Reproduce the part of the DONATE project description below that starts at the words "DONATE Web Application - Made" and ends after "after circulatory death.".

■ **Text shown**:
■ ■ ■ ■

Premise

In the United States, a common mode of death in pediatric ICUs is withdrawal of life support for patients who are terminally ill with no possible recourse. This removal of life support is frequently the removal of ventilator support, also known as compassionate or terminal extubation.

One uncertainty that families face regarding the end-of-life process is the question of how long it will take for the patient to pass away after terminal extubation. Knowing this information is valuable for family care and also, if the family wishes, to identify potential candidates for organ donation. We partnered with palliative care clinicians to train machine learning models to predict time to death after terminal extubation. This multi-institutional project resulted in a web application that used the created model.

DONATE application
DONATE application scrolled down

DONATE Web Application - Made with Flask (HTML, CSS, Python)

I was the primary data scientist for developing the DONATE model and helped create the DONATE web application. This tool predicts the probability of death within 1 hour after terminal extubation. It allows a clinician to enter information about the patient and highlights high-impact variables that increase or decrease this probability.

One hour was chosen because:
  1. It best facilitates family planning. More deaths happen within 1 hour than not, and the tool allows family to know if they have time to leave the bedside.
  2. Patients who die within one hour are eligible for organ donation, wheras those who die later are typically not. One hour is the ischemic time recommended by United Network for Organ Sharing (UNOS). It is also the most common time period institutions use if they practice organ donation after circulatory death.

■ ■ ■ ■

■ **Dataset content**:

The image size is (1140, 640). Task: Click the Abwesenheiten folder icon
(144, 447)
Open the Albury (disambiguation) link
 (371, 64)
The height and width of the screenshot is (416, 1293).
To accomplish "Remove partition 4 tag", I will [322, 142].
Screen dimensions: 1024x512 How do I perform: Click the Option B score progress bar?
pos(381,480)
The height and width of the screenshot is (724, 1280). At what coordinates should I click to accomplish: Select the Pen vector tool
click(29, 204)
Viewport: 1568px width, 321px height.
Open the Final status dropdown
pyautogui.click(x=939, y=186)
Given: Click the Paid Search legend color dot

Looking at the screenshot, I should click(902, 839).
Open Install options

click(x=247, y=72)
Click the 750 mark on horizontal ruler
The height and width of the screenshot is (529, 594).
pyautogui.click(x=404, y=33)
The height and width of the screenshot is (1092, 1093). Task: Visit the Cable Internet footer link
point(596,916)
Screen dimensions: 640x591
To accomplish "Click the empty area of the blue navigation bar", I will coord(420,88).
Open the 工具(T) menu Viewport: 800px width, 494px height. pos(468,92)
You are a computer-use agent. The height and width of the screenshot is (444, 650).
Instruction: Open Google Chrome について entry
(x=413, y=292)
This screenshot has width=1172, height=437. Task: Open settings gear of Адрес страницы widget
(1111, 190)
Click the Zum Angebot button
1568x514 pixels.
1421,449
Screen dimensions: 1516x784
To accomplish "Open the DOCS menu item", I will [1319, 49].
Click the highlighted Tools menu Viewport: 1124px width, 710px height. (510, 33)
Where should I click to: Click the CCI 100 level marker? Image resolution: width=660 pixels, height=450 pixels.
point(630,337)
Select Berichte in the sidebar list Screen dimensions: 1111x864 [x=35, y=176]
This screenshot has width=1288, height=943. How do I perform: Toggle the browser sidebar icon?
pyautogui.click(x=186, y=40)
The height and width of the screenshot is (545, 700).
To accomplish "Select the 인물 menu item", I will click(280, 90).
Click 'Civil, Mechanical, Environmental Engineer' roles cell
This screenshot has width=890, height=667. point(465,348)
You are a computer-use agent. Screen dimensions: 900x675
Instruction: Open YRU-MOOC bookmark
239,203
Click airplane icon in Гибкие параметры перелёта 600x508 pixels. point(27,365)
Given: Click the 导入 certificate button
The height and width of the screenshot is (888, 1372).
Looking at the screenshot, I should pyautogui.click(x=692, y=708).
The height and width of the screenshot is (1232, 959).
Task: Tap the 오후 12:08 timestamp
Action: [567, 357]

■ ■ ■ ■

■ **Task result**:
DONATE Web Application - Made with Flask (HTML, CSS, Python)

I was the primary data scientist for developing the DONATE model and helped create the DONATE web application. This tool predicts the probability of death within 1 hour after terminal extubation. It allows a clinician to enter information about the patient and highlights high-impact variables that increase or decrease this probability.

One hour was chosen because:
  1. It best facilitates family planning. More deaths happen within 1 hour than not, and the tool allows family to know if they have time to leave the bedside.
  2. Patients who die within one hour are eligible for organ donation, wheras those who die later are typically not. One hour is the ischemic time recommended by United Network for Organ Sharing (UNOS). It is also the most common time period institutions use if they practice organ donation after circulatory death.